Action item:
Nothing in the records may be dropped. Retype them all exactly.

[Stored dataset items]
⁂
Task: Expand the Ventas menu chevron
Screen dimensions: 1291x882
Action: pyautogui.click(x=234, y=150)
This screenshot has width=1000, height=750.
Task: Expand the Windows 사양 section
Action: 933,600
⁂
Result:
Task: Expand the Ventas menu chevron
Screen dimensions: 1291x882
Action: pyautogui.click(x=234, y=150)
This screenshot has width=1000, height=750.
Task: Expand the Windows 사양 section
Action: 933,600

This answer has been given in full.